§ **Given request**: Please swap "checkbox" for "toggle" in the lines of material from the one containing "Check the Neutral" through the end of the material, and give those lines again with everything else unchanged.

* begin Listed records *

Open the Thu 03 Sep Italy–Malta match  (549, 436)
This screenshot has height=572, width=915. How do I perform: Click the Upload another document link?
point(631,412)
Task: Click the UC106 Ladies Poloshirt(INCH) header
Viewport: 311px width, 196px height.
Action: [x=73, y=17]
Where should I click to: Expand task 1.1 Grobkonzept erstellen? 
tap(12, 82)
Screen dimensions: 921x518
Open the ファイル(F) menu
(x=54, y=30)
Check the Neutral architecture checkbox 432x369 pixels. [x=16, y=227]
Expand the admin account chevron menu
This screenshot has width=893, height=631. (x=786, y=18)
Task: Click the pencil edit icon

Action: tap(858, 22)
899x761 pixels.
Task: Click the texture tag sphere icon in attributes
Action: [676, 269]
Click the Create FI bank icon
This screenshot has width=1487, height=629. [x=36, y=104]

* end Listed records *

§ **Task result**:
Check the Neutral architecture toggle 432x369 pixels. [x=16, y=227]
Expand the admin account chevron menu
This screenshot has width=893, height=631. (x=786, y=18)
Task: Click the pencil edit icon

Action: tap(858, 22)
899x761 pixels.
Task: Click the texture tag sphere icon in attributes
Action: [676, 269]
Click the Create FI bank icon
This screenshot has width=1487, height=629. [x=36, y=104]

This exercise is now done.